→ Reading passage
▶

Search code examples
pythonregexsplitdelimiterlogfiles

Python split delimiter issue


I built a small python script some months ago that collects some very basic stats from the logs on my honeypots. I discovered that theres a fault with this script and i've failed to find an answer on my own.

The script will read the log files from the attacks. The log files contain five pieces of data on each line.

  • date/time stamp
  • the IP address from which the attack occurred
  • attempted user name
  • attempted password
  • success/failure code


Example:

2014-12-24 13:37:00,1.2.3.4,root,password,0    

The five pieces of data are separated by a ','.
So i've used the ',' as a delimiter to split the lines into a list, like this.

['2014-12-24 13:37:00', '1.2.3.4', 'root', 'password', '0']    

from which i can grab the data i need.

◀

→ Task instructions
• A. According to the log-splitting post, how many pieces of data does each line of the honeypot log files contain?
• B. From the log-splitting post, extract the part that opens with the words containing "The five pieces" and closes with "data i need.".

→ Word and element location data
▶

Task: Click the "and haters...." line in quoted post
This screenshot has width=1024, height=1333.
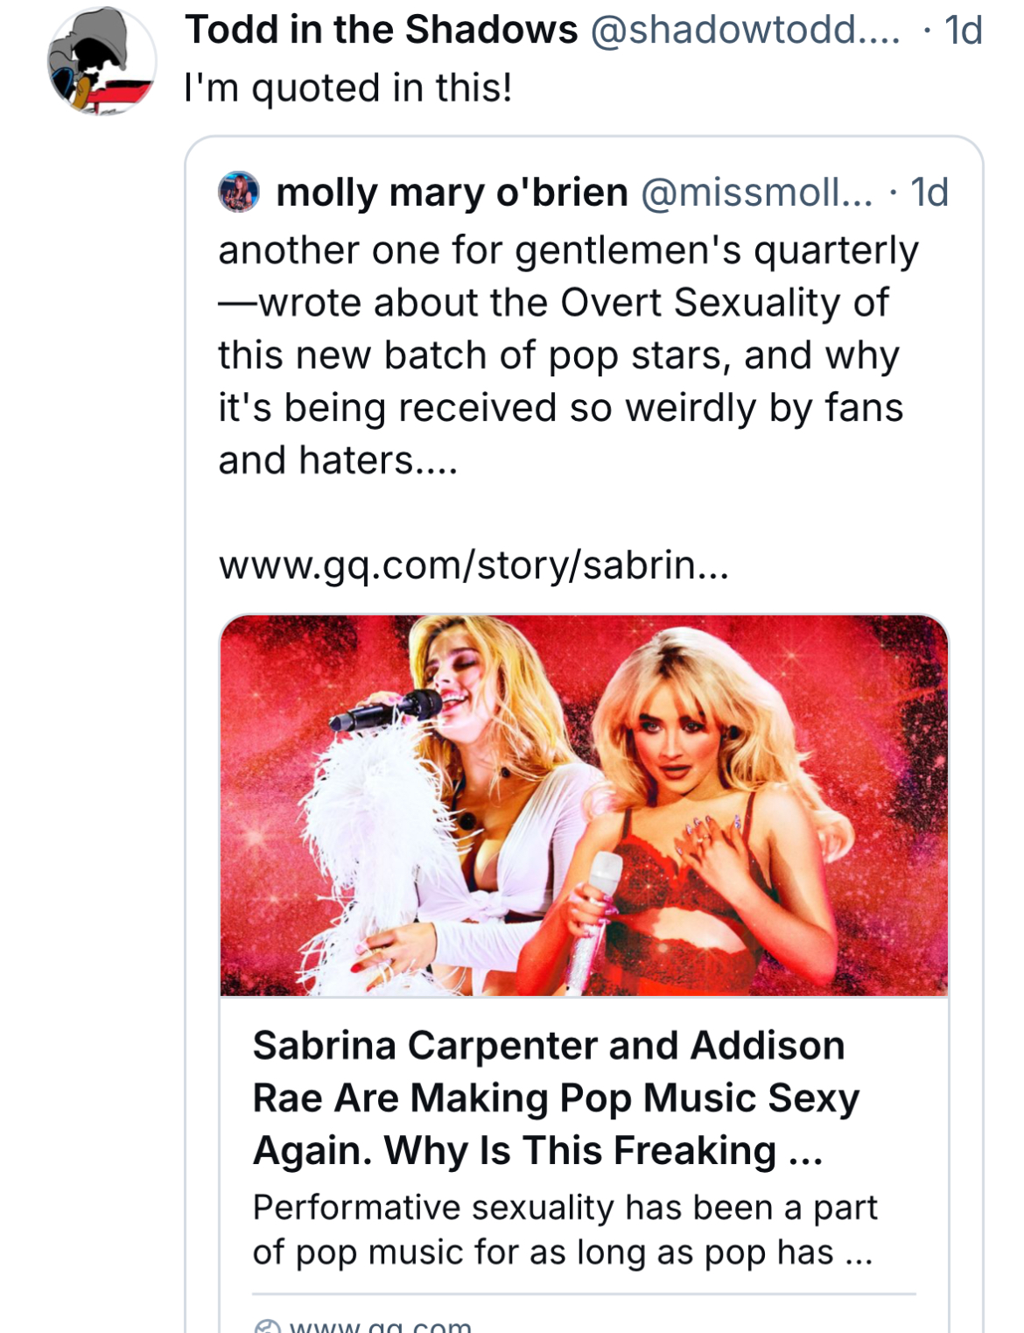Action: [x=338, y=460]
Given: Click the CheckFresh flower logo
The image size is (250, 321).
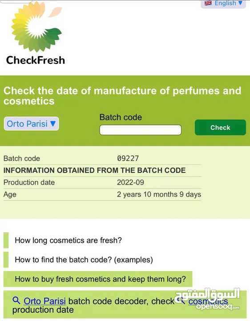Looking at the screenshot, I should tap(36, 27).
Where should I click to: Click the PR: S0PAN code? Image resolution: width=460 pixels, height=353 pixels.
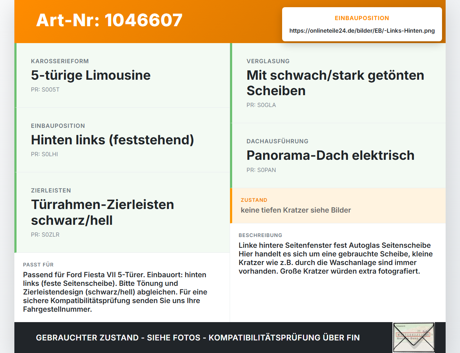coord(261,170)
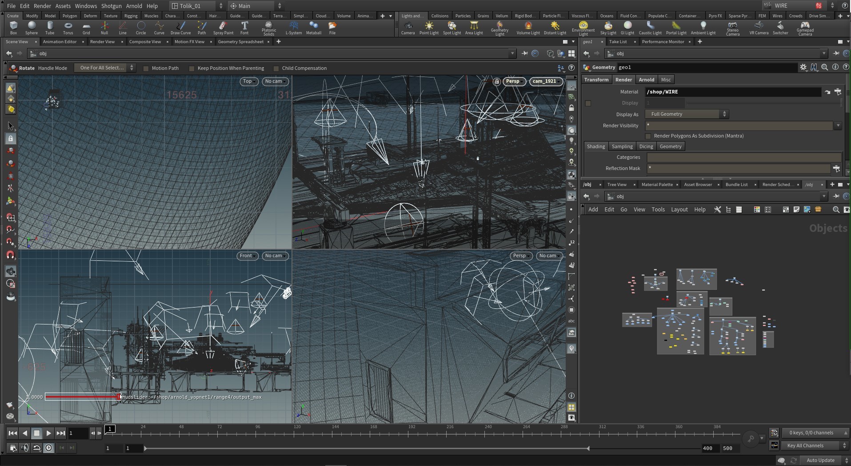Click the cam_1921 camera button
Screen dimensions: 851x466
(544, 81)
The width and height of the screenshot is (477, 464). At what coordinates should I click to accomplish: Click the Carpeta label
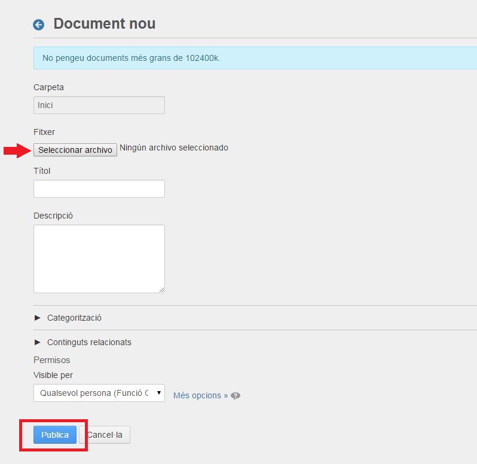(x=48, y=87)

◀

→ Outputs for the tasks
• A. Each line contains five pieces of data.

• B.
The five pieces of data are separated by a ','.
So i've used the ',' as a delimiter to split the lines into a list, like this.

['2014-12-24 13:37:00', '1.2.3.4', 'root', 'password', '0']    

from which i can grab the data i need.